Here’s David Brooks, writing in Bobos in Paradise, his book on upscale “bourgeois bohemians,” which was published in the spring of 2000:

Thanks in large part to the influence of the Bobo establishment, we are living in an era of relative social peace....[T]he college campuses are not aflame with angry protests. Intellectual life is diverse, but you wouldn’t say that radicalism of the left or right is exactly on the march. Passions are muted.

Here’s Brooks now, writing in a recent issue of The Atlantic, as quoted at National Review Online:

What we are looking at here is human nature. People want to be around others who are roughly like themselves. That's called community. It probably would be psychologically difficult for most Brown professors to share an office with someone who was pro-life, a member of the National Rifle Association, or an evangelical Christian. It's likely that hiring committees would subtly -- even unconsciously -- screen out any such people they encountered. Republicans and evangelical Christians have sensed that they are not welcome at places like Brown, so they don't even consider working there. In fact, any registered Republican who contemplates a career in academia these days is both a hero and a fool.
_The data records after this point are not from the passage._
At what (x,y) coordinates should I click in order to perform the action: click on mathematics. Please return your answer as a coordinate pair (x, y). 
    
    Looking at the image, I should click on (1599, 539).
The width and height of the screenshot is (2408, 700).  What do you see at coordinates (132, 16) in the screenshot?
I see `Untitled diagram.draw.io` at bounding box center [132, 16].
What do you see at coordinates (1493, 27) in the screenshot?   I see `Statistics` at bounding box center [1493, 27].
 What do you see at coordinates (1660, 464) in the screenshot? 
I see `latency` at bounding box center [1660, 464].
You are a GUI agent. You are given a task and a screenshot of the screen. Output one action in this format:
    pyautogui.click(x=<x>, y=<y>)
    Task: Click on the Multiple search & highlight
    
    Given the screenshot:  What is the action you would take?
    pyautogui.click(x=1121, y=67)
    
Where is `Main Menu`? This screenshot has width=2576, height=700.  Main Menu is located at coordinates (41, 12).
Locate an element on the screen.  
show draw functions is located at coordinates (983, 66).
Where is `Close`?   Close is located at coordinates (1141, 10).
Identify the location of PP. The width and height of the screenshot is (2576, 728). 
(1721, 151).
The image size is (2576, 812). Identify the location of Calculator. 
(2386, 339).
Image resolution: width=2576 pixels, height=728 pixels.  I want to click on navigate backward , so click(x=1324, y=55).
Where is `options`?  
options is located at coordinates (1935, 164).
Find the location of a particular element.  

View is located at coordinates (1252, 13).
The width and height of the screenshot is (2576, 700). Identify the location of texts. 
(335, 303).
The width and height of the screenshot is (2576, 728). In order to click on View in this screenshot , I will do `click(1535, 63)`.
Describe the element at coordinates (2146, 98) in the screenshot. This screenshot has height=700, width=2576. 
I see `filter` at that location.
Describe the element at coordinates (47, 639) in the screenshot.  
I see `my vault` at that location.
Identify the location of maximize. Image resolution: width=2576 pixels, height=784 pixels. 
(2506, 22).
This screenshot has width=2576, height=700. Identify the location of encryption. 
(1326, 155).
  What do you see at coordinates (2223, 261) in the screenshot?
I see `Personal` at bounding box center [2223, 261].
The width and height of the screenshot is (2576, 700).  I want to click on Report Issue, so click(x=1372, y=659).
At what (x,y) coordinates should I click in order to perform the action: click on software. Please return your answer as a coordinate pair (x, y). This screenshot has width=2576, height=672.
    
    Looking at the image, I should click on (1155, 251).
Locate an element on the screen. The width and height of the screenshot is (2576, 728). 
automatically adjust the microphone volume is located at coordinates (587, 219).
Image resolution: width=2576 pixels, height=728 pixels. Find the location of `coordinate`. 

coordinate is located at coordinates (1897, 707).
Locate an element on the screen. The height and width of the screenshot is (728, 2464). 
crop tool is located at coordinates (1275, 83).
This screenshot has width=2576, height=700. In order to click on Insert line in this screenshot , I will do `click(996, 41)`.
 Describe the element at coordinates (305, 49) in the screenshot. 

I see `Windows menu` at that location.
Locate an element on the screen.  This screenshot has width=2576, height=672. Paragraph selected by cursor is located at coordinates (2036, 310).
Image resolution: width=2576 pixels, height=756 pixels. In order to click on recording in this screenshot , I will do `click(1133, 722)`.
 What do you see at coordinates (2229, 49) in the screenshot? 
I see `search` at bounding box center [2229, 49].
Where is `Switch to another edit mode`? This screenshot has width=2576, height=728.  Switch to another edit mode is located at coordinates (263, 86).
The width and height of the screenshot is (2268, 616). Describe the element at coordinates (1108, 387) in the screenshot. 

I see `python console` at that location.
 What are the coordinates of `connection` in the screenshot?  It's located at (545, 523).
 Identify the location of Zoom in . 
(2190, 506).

You see the difference. This is why I’m not pleased that Brooks will soon be a regular op-ed columnist in The New York Times. The Brooks of the late Clinton era may have had doubts about certain characteristics of his Bobos, but he thought they’d brought many good things to American life, even though so many of them were liberals (and many had been left-wing radicals). Now, by contrast, he sees a world out of balance, a world in which flabby, effete coastal moral relativists lord it over upright real Americans with a clear, God-given sense of right and wrong. In other words, he holds a lot of us in utter contempt -- and he’ll be using The New York Times to tell the world why. Why should we pay him to insult us when readers of the editorial pages of The Wall Street Journal and The Washington Times don’t have to do anything of the kind?